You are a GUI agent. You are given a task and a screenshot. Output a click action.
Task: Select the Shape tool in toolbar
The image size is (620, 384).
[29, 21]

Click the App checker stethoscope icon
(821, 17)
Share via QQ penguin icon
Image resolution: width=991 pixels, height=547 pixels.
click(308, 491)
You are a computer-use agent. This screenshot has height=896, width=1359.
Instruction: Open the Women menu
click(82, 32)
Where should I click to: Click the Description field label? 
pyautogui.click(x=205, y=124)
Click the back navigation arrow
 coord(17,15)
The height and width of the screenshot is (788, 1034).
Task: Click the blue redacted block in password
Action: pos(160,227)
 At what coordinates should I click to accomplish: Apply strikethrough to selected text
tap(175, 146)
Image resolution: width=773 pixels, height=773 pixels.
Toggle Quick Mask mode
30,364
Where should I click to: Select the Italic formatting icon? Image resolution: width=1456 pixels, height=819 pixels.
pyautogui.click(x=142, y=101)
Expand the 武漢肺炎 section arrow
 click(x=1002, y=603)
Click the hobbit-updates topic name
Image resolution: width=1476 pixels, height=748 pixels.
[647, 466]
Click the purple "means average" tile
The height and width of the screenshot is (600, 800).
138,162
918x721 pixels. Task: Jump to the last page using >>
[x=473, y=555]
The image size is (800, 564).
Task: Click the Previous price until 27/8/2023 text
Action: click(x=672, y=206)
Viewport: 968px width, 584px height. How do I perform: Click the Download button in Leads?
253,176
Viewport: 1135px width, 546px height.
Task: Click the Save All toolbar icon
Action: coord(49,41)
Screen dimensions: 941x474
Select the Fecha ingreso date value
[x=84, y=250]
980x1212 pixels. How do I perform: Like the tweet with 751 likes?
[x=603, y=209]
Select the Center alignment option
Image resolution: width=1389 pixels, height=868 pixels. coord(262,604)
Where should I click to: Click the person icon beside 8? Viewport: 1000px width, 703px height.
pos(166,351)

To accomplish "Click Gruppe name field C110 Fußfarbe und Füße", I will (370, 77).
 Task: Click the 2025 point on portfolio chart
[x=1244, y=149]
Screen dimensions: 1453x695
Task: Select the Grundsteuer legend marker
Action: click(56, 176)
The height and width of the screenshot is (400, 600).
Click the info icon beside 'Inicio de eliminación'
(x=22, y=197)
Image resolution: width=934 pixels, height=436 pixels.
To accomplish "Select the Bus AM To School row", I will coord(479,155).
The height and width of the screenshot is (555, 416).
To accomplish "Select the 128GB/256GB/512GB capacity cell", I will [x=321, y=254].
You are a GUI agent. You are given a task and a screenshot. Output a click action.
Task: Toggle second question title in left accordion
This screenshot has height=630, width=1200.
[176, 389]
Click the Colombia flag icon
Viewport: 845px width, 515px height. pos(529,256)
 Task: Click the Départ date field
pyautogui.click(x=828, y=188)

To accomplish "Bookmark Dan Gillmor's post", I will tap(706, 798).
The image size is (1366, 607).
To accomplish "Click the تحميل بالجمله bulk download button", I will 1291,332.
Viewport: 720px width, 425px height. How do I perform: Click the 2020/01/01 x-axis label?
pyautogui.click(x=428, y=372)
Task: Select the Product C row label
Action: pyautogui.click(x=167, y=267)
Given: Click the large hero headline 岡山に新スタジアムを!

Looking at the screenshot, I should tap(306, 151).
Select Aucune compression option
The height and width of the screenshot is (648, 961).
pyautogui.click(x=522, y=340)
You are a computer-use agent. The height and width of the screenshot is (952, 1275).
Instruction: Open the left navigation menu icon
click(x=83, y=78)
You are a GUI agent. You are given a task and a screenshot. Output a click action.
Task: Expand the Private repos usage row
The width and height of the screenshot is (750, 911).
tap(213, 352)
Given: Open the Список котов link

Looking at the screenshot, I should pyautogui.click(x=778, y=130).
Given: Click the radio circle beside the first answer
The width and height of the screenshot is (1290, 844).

[TASK GOAL]: Copy out the range of lines above starting at the line with "Select Aucune compression option" and ending at the line with "Given: Click the radio", exactly and including both.

[ANSWER TO THIS TASK]:
Select Aucune compression option
The height and width of the screenshot is (648, 961).
pyautogui.click(x=522, y=340)
You are a computer-use agent. The height and width of the screenshot is (952, 1275).
Instruction: Open the left navigation menu icon
click(x=83, y=78)
You are a GUI agent. You are given a task and a screenshot. Output a click action.
Task: Expand the Private repos usage row
The width and height of the screenshot is (750, 911).
tap(213, 352)
Given: Open the Список котов link

Looking at the screenshot, I should pyautogui.click(x=778, y=130).
Given: Click the radio circle beside the first answer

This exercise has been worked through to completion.